__Extract provided__.
>> Start
I want to show that τ $= \{\emptyset, \mathbb{R}\} \cup \{(-\infty,x]:x\in\mathbb{R}\}$ is not a topology on $\mathbb{R}$, and I assume it has to do with the fact that $(-\infty,x]$ includes $x$.
Clearly $\tau$ contains $\emptyset$ and $\mathbb{R}.$ The intersection of 2 elements of the form $(-\infty,a] \cap (-\infty, b]$ for $a<b\in\mathbb{R}$ is just $(-\infty,a]\in \tau$, so that's okay, as too is any self-intersections and/or intersections involving $\mathbb{R}$ and $\emptyset.$
Any union including $\mathbb{R}$ will give $\mathbb{R}\in\tau$ so assume $\mathbb{R}$ is not included. Any finite union of elements of the form $$(-\infty,a_1]\cup (-\infty,a_2] \cup \dots \cup (-\infty,a_n] \,\text{ for }\, a_1<a_2<\dots<a_n\in\mathbb{R}$$ is just $(-\infty,a_n]\in\tau$ (also if we included $\emptyset$ in the union). And if we had an infinite union then it would again be something of the form $(-\infty,x]\in\tau$ or $(-\infty,\infty)=\mathbb{R}\in\tau$, so again no problem.
What's the issue?
The set $\tau$ is not closed for arbitrary unions. For instance:$$\bigcup_{n\in\mathbb N}\left(-\infty,-\frac1n\right]=(-\infty,0).$$
>> End
__Challenges__.
1. In the topology thread, reproduce word for word the passage from "I want to show" up to and including "that $(-\infty,x]$ includes $x$.".
2. According to the reply in the topology thread, which property does the set τ fail to have?
The lines after this point are separate material, not part of the topology thread.

__Record extracts__.
>> Start
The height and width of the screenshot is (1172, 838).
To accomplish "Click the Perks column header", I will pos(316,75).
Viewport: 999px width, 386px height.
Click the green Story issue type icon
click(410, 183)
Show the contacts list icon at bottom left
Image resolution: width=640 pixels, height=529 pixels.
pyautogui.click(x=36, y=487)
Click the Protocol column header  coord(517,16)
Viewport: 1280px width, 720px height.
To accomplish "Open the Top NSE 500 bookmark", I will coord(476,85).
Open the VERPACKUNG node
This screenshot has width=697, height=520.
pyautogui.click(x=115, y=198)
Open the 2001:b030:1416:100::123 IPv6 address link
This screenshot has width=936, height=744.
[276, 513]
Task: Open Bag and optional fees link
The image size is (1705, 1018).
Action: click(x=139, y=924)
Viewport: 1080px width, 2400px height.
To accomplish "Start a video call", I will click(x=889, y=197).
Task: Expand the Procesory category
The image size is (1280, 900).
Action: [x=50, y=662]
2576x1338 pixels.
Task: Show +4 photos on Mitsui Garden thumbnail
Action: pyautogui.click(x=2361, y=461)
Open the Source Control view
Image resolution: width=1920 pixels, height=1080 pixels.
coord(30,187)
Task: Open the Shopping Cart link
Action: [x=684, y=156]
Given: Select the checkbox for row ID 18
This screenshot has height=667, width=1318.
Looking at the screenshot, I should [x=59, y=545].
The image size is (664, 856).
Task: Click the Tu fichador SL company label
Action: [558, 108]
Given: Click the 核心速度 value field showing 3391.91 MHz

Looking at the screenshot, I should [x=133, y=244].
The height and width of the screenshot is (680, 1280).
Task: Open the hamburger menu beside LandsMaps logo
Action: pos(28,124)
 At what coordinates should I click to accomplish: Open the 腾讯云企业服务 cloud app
>> End
__Worked solutions__.
1.
I want to show that τ $= \{\emptyset, \mathbb{R}\} \cup \{(-\infty,x]:x\in\mathbb{R}\}$ is not a topology on $\mathbb{R}$, and I assume it has to do with the fact that $(-\infty,x]$ includes $x$.

2. It is not closed for arbitrary unions.